Samuel P. Hays is professor emeritus of history at the University of Pittsburgh and author of Explorations in
Environmental History, and, with Barbara D. Hays, Beauty, Health, and Permanence: Environmental Politics in the
United States, 19551985. He and Barbara have amassed an extensive collection of documents, covering foreign
and domestic issues and including material from all fifty states and more than four hundred nationally circulated
environmental periodicals and state newsletters and magazines, now housed in the Environmental Archives of the
Archives of Industrial Society at the University of Pittsburgh.
Review
"This excellent history is unmatched in its insights on both past and present conservation thought."
--Virginia Quarterly Review
"An invaluable study."
--Washington Post
"This is a challenging reinterpretation of the conservation movement, based on impressive research."
--American Historical Review
University of Pittsburgh Press Web Site, May, 2001
Summary
The relevance and importance of Samuel P. Hay's book Conservation and the Gospel of Efficiency has only increased
over time. Written almost half a century ago, it offers an invaluable history of the conservation movement's origins,
and provides an excellent context for contemporary enviromental problems and possible solutions.
The common assumption has been that the conservation movement was part of the popular uprising against control
by the business community-"the people" versus "the interests." Hays's study shows, rather,
that it came about as an attempt by scientists and technicians to apply their skills to the development and use
of natural resources.

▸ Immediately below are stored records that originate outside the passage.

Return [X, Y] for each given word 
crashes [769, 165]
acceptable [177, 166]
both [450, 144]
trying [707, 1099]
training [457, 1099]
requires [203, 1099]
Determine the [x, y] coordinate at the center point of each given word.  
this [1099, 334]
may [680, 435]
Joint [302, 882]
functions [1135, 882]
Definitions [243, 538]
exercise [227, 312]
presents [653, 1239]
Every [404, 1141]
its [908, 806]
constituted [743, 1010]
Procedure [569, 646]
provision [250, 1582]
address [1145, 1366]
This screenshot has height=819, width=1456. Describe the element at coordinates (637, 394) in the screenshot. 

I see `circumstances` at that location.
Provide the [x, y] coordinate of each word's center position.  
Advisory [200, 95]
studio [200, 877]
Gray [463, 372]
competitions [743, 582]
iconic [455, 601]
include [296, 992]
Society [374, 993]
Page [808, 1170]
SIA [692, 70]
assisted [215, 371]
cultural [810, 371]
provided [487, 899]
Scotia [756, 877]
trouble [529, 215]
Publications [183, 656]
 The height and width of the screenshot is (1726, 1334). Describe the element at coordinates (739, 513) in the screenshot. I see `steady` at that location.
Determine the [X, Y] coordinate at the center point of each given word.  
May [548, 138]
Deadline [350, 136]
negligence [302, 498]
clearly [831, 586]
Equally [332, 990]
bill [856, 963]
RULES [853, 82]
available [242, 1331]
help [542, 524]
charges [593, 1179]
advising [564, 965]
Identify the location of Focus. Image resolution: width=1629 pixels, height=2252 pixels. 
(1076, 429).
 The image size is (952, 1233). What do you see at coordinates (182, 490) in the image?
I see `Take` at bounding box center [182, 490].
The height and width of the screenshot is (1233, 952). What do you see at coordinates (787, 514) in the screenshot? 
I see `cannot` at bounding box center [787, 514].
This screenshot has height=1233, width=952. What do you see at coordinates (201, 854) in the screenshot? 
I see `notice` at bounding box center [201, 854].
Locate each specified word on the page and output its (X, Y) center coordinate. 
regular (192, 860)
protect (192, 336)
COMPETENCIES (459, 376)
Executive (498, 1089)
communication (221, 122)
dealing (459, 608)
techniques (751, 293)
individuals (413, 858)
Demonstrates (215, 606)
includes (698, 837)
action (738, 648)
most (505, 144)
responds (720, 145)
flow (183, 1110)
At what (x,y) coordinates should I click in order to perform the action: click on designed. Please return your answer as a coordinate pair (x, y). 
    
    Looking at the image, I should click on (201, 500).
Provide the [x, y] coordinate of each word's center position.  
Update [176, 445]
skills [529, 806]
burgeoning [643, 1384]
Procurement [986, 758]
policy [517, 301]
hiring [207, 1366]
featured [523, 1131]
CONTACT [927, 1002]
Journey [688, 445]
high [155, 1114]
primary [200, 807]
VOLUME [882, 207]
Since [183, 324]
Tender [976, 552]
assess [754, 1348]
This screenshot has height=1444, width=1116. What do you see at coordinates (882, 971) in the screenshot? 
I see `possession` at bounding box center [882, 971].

The resulting conflicts, far from being concerned with unequal distribution of wealth, were
struggles for policy control between conservation leaders and groups of resource users.
Against a background of rivers, forests, ranges, and public lands, this book defines two conflicting political
processes: the demand for an integrated, controlled development guided by an elite group of scientists and technicians
and the demand for a looser system allowing grassroots impulses to have a voice through elected government representatives.